Gold was shunned: if it had no use as money any more, then what was the point of it? By 2001, the price had fallen to below $300 an ounce, having once back in 1980 scaled the heights of $800.
Yet now most people would bite your arm off to buy gold at $800 an ounce. Gold is no longer a contrarian bet. It features regularly in the money sections of newspapers. There are we buy your gold' shops everywhere. And more and more funds and financial services companies are setting up to cash in on the boom.
It's not a bubble either. It's still held in contempt by the economic elite'. Apart from the odd dissenting voice buried in the back pages, you'll rarely find a pro-gold story in the FT or The Economist, for example.
But gold's appeal has certainly been rediscovered by the wider investing public. And it's little wonder why. Because those ever-so-clever central bankers screwed up badly.
The best way to think of gold
I find that the best way to think of gold is as a currency.
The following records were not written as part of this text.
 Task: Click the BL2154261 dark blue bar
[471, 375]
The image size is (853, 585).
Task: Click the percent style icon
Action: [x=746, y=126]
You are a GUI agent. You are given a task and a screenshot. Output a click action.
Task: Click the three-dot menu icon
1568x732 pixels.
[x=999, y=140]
Gold has been used as money throughout history. That's because it's well suited to being money.
It's durable - you don't have to worry about it rotting or rusting, so you can hold on to it if you don't want to spend it right away.
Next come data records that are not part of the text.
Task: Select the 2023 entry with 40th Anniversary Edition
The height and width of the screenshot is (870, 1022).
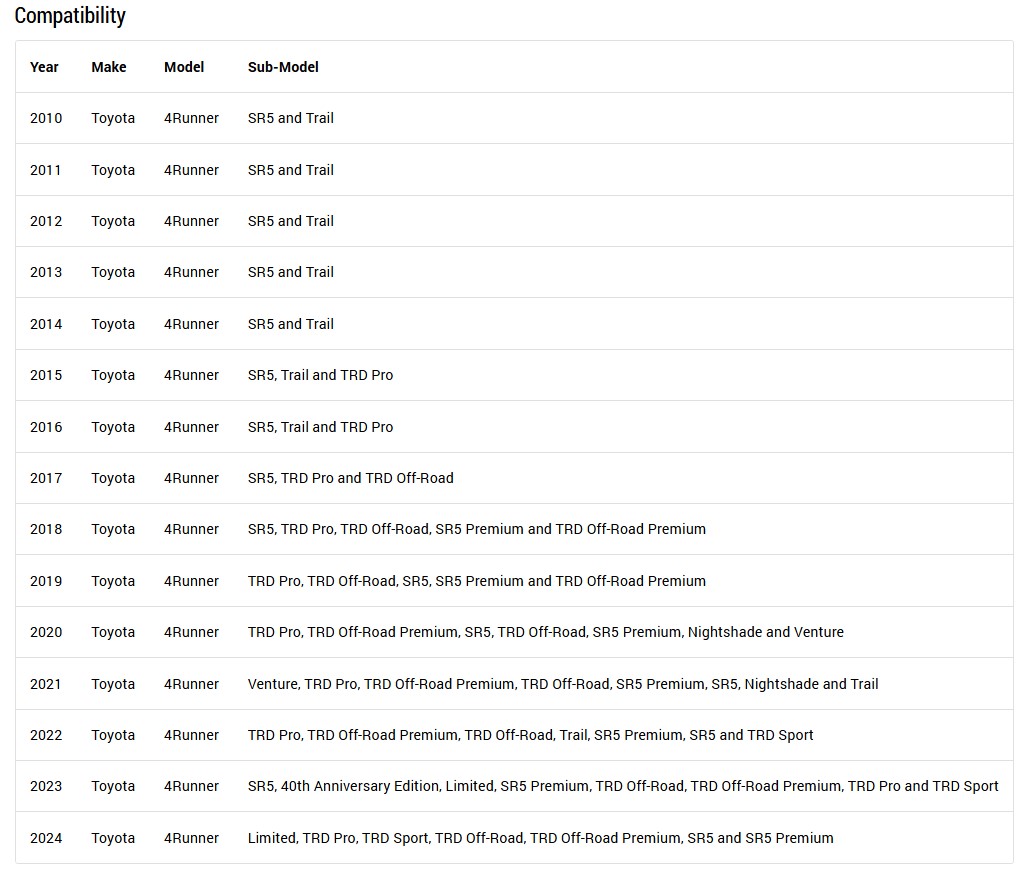Action: click(x=623, y=787)
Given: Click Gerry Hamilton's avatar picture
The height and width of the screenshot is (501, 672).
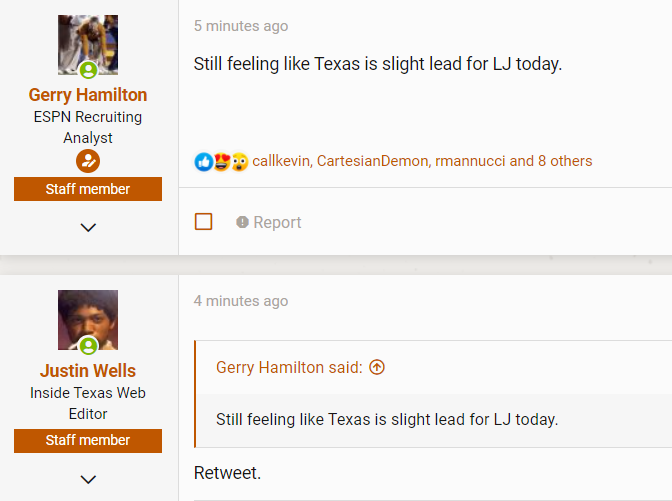Looking at the screenshot, I should point(88,42).
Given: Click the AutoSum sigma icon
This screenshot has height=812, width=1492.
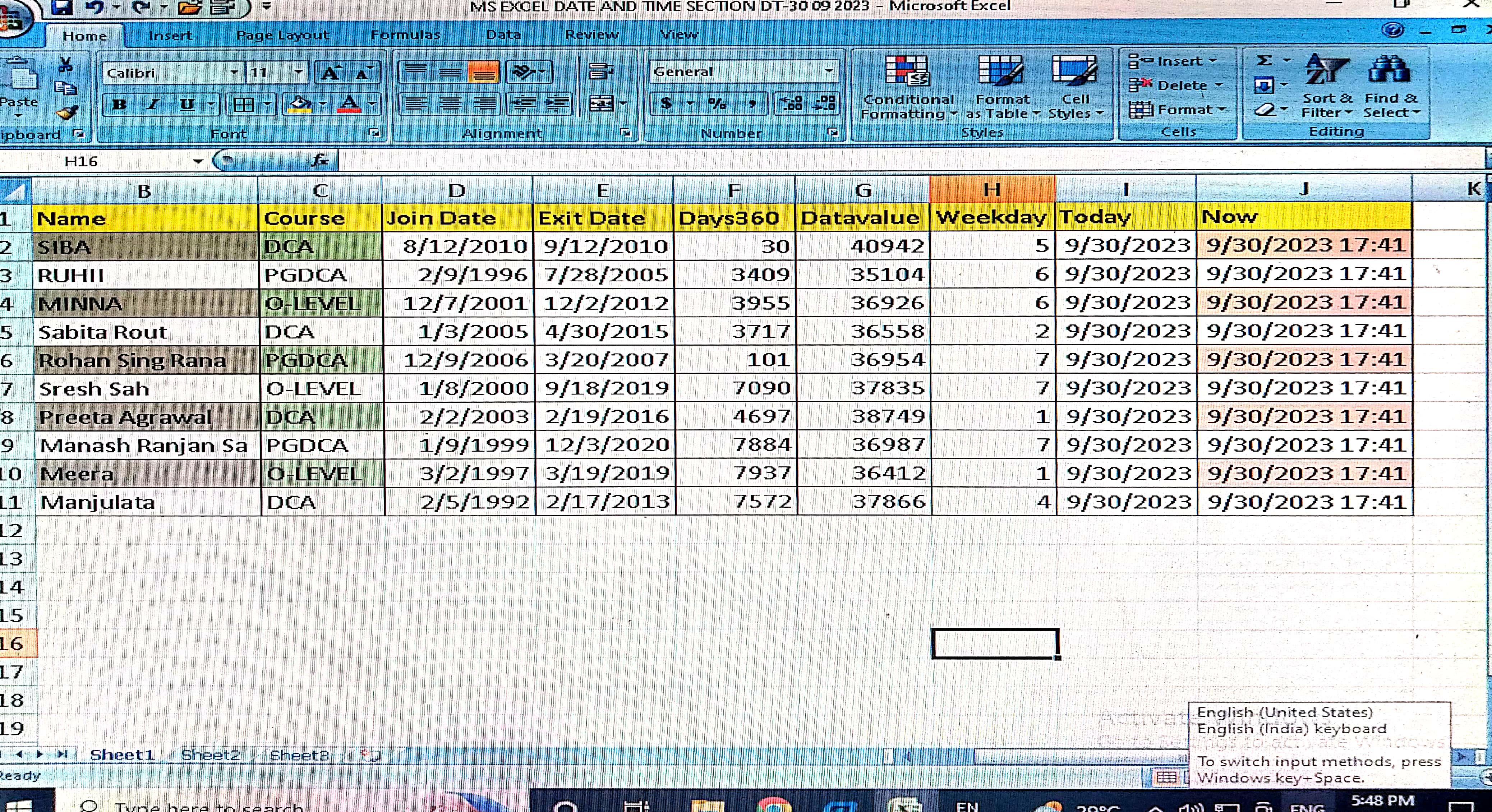Looking at the screenshot, I should 1265,61.
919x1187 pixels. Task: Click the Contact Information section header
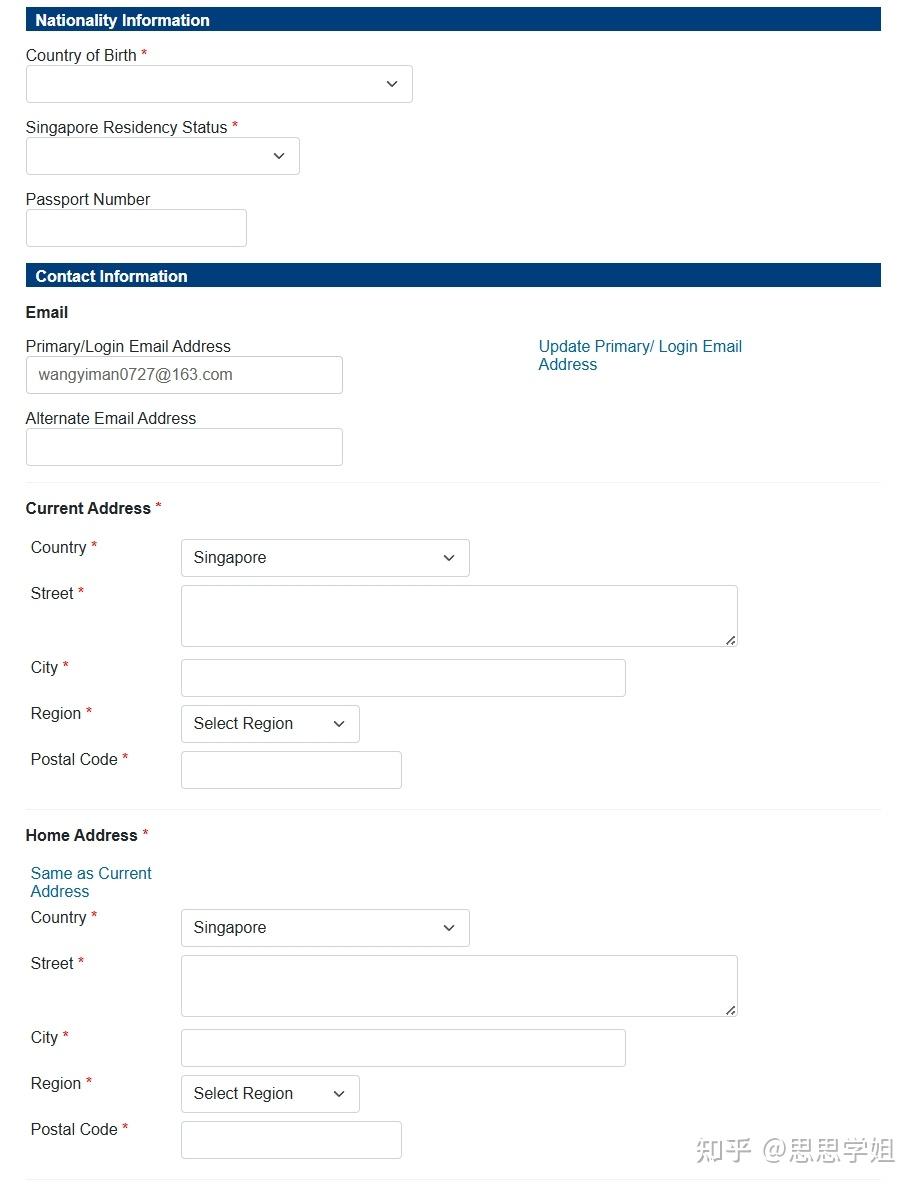[x=453, y=276]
It's fungible - one bit of gold of a given quantity is just like another. And it's portable, within reason.
Indeed, gold had an official role in the monetary system right up until 1971, when Richard Nixon severed the link between gold and the US dollar.
So given its history, it makes perfect sense to think of it as currency.
What's special about gold is that it's a currency that no one can print. You have to dig it out of the ground. It also can't go bust. History is littered with paper currencies that are literally worthless. Gold's value has never fallen to zero.
So at a time when central banks are printing money like mad, with no clear idea of what impact it might have, it makes sense that demand for gold increases. Because, to put it simply, the amount of paper money in the world is going up a lot faster than the amount of real money' - gold.
That's the case for owning it, and I think it's a sensible one. But how much of it should you own?
Gold as insurance
I like gold. But after 11 years of constant increases, I believe we're nearer to the end of the gold bull market than to the start. This is the stage where more and more people are going to start piling in for the wrong reason. They'll buy gold because it's going up, not because it's a sensible investment.
That means that this is also the stage where even though there are likely higher peaks ahead of us some people are going to start getting badly burnt in the inevitable panic sell-offs.
So it's important to get your rationale for buying gold right. It's not 2001 any more. You can't just buy it and sit on it, safe in the knowledge that chances are, it will never ever be that cheap again, and that you'll always be able to sell at a profit.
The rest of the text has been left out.